Irish borrowing costs fall in €600m sale of bills
Ireland’s short-term borrowing costs fell in a sale of €600m of treasury bills two days after its credit rating was cut by Standard & Poor’s.
The National Treasury Management Agency sold €200m of securities due February 14, 2011 at an average yield of 1.978pc, 48 basis points lower than at an August 12 sale.
It also sold €400m of April 18, 2011 debt at an average yield of 2.348pc, down 46 basis points. Both securities were oversubscribed.
Irish bond yields soared yesterday after S&P cut the country’s rating to AA- amid concern that the rising cost of supporting banks will swell the budget deficit.
S&P increased its estimate for recapitalising the banking system to as much as €50bn from €35bn previously.
While the Government has spent almost two years on an austerity drive to trim the country’s deficit, the cost of supporting Anglo Irish Bank has undermined sentiment.
“The very high bid-to-cover ratios and lower borrowing costs are eye-catching,” said David Schnautz, a fixed-income strategist at Commerzbank AG in London.
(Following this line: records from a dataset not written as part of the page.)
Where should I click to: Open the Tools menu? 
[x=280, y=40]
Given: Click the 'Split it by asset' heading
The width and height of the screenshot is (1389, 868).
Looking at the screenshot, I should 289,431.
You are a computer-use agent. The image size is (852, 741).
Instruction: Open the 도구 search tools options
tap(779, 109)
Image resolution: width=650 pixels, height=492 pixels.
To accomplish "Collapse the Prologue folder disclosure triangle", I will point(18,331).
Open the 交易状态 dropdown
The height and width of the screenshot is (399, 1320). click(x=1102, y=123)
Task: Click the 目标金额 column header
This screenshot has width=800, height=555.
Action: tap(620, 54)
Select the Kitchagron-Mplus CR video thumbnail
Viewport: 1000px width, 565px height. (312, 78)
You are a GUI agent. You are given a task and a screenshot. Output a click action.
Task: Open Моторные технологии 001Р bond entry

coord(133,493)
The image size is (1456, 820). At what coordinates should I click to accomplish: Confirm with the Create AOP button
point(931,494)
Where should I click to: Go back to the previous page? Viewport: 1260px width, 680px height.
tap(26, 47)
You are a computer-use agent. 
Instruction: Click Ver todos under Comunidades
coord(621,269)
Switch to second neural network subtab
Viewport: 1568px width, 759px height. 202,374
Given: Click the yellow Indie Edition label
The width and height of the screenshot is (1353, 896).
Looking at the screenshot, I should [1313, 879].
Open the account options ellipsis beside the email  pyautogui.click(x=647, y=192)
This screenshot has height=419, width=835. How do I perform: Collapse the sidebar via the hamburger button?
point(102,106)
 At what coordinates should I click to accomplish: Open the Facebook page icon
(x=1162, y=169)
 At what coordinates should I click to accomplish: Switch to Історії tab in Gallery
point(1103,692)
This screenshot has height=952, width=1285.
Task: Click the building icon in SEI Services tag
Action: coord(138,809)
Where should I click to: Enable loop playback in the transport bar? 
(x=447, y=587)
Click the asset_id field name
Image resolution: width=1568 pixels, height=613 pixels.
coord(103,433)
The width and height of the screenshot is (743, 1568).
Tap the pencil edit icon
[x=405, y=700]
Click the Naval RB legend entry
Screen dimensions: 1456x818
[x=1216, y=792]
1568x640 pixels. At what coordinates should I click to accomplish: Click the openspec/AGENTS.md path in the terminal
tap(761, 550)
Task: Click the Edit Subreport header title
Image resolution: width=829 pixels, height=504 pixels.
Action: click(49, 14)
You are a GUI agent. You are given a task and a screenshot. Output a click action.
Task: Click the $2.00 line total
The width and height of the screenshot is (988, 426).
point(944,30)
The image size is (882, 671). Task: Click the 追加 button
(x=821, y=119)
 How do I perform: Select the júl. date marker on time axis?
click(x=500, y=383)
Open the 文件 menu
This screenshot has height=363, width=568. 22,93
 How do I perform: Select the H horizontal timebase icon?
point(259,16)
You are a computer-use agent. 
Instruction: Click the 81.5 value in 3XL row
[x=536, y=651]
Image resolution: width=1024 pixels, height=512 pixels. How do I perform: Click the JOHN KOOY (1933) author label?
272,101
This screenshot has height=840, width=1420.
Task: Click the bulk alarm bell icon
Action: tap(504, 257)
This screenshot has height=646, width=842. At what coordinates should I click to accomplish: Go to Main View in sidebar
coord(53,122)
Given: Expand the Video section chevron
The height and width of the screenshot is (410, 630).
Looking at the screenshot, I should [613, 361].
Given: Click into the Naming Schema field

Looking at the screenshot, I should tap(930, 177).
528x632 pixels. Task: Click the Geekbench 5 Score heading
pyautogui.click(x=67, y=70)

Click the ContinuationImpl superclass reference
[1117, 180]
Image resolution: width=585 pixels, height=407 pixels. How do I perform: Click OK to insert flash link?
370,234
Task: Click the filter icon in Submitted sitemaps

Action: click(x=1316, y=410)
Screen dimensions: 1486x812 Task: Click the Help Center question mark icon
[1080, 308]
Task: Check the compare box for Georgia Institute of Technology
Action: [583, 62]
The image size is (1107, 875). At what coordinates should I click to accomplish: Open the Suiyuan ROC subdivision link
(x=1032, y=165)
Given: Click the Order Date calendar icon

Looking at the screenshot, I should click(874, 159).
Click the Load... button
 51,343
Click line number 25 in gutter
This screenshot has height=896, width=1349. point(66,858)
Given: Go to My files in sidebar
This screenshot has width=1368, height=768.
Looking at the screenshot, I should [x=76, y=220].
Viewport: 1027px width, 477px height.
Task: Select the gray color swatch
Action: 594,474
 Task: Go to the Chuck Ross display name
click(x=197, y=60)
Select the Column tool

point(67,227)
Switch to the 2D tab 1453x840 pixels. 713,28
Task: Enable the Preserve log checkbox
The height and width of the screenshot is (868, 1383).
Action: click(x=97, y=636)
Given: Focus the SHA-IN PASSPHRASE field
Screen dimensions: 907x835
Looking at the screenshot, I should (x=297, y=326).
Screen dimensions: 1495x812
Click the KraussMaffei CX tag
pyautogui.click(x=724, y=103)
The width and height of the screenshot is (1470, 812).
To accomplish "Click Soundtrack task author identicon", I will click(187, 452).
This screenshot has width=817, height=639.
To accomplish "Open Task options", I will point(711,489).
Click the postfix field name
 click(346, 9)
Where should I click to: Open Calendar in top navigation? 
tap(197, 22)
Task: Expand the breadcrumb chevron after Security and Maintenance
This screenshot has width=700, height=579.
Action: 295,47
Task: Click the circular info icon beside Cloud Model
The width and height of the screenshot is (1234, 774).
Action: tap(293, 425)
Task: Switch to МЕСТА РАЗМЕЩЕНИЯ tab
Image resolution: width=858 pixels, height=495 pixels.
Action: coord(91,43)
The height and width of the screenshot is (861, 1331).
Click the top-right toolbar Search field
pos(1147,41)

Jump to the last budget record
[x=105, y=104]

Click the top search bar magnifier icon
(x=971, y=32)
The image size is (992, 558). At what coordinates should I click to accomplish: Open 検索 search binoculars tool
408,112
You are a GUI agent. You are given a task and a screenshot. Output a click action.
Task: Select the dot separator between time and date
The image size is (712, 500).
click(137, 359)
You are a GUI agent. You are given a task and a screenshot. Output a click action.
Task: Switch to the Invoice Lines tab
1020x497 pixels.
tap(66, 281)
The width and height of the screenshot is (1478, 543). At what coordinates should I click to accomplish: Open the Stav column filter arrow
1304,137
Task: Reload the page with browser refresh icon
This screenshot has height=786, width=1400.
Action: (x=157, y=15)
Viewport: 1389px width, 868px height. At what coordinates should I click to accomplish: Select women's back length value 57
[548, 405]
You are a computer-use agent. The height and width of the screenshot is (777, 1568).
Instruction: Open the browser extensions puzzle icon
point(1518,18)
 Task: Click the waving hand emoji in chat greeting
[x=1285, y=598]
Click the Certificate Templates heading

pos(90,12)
“It suggests some investors do see value in Irish securities after the recent sell-off. What I find encouraging is that the NTMA decided to stick to the amount it planned to sell even though they could have issued more given the strong demand.”
Investors bid for 10.1 times the February 2011 securities and 4.1 times the April 2011 debt. That compares with 3.6 times and 3.1 times at the August 12 sale, respectively.
The premium investors charge to hold Irish 10-year debt over the German equivalent, Europe’s benchmark, remained at a record 344 basis points today. It has widened 108 basis points since the start of the month.
“This morning’s Irish treasury bill auction result was better than expected,” analysts at fixed income specialist Glas Securities said in an e-mailed note.
“While the cover is very strong, more importantly the average yield is significantly better than the last treasury bill auction.”